▸ ASSIGNMENT
Substitute "subsequent tasks" for "downstream tasks" in the passage comparing BERT models, and write out the part between "Our study and" and "vision algorithms [39,40,41,42].", inclusive.

▸ PROVIDED PASSAGE
Comparison of different BERT models

Bressem et al. [38] compared four different BERT models, including RAD-BERT, that were specifically pre-trained on a large corpus of radiology texts. One of their other models was a pre-trained native language (German) model, just as we used a pre-trained Dutch model. Their analysis on the impact of variation in training set size for fine-tuning on model performance demonstrate a curve with a steep increase between 200–1000 cases, a gradual increase between 1000–2000, and a plateau in the 3000–4000 range. This is confirmed in our study. The different investigated items in the radiology reports had differences in prevalence and also different model performance metrics. This suggests a relation between performance and prevalence, but the authors did not vary the prevalence within the dataset, as we did in our study. The best-performing model demonstrated a best pooled auc of 0.98, compared with a best auc of 0.94 (Chest-data) and 0.96 (Fracture-data) in our study for the BERT model.

Our study and the referenced literature demonstrate the surprisingly high performance of deep learning NLP in radiology reporting. Information from both simple and more complex unstructured radiology reports can be extracted and used for downstream tasks such as epidemiological research, identification of incidental findings, assessment of diagnostic yield and imaging appropriateness, and labeling of images for training of computer vision algorithms [39,40,41,42].

▸ MATERIAL PROVIDED
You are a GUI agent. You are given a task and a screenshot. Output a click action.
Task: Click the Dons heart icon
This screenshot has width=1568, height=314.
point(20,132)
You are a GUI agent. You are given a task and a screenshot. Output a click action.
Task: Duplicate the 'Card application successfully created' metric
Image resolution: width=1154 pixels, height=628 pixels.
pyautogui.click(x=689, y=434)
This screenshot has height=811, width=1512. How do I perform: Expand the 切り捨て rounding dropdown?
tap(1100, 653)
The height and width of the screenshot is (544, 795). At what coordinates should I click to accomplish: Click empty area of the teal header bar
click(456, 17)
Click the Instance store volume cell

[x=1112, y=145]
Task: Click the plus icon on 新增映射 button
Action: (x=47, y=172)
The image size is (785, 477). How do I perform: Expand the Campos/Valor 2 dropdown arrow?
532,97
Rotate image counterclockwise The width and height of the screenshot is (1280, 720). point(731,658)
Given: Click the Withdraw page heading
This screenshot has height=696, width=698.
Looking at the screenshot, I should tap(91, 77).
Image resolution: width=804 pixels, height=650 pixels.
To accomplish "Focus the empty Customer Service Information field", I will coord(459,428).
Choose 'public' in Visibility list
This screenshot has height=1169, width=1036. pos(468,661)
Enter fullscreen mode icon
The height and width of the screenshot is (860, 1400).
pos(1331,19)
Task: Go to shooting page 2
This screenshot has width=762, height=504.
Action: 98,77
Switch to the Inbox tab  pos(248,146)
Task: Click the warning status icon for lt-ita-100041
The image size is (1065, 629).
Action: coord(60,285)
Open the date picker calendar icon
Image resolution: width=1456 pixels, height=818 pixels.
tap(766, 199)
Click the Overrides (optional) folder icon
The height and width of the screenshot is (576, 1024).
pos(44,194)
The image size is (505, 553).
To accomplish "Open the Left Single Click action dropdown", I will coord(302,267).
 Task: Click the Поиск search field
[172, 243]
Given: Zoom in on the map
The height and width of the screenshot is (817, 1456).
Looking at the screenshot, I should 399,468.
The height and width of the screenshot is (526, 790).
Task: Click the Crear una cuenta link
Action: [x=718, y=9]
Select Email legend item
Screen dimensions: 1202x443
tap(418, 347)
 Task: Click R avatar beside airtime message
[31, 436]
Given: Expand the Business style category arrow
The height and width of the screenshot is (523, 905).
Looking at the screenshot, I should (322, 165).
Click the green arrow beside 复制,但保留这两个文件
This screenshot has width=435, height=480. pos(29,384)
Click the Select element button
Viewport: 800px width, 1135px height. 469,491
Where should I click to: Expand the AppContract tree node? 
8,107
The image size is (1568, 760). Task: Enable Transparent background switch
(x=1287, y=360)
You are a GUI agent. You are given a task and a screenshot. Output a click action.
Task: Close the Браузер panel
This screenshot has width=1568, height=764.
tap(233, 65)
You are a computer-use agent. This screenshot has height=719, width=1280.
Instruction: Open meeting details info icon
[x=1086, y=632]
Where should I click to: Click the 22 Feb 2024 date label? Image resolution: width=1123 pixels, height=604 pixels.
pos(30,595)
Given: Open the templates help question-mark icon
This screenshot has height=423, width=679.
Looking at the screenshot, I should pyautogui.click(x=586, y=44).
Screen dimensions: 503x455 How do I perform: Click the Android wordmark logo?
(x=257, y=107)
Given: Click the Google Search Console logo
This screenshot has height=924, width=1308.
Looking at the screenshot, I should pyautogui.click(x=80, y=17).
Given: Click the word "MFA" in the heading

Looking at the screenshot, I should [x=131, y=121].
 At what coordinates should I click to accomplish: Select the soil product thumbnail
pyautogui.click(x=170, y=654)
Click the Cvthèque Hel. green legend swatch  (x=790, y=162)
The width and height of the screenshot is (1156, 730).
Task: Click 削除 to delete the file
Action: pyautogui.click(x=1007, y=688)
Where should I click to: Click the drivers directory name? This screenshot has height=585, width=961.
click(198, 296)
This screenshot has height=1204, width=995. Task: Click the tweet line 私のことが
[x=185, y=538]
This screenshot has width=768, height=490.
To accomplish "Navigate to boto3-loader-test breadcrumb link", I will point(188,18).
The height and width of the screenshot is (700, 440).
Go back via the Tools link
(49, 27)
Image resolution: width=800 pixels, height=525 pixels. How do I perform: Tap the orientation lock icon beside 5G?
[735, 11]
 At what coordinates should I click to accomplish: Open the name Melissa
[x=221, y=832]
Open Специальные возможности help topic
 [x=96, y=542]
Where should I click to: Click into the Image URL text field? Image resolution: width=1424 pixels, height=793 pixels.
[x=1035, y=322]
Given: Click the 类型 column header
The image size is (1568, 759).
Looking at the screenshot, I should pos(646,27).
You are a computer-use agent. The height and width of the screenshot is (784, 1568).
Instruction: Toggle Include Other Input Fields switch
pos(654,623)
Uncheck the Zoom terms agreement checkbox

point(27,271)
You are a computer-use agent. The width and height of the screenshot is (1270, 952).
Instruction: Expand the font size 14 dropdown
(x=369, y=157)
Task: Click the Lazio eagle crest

▸ TASK SOLUTION
Our study and the referenced literature demonstrate the surprisingly high performance of deep learning NLP in radiology reporting. Information from both simple and more complex unstructured radiology reports can be extracted and used for subsequent tasks such as epidemiological research, identification of incidental findings, assessment of diagnostic yield and imaging appropriateness, and labeling of images for training of computer vision algorithms [39,40,41,42].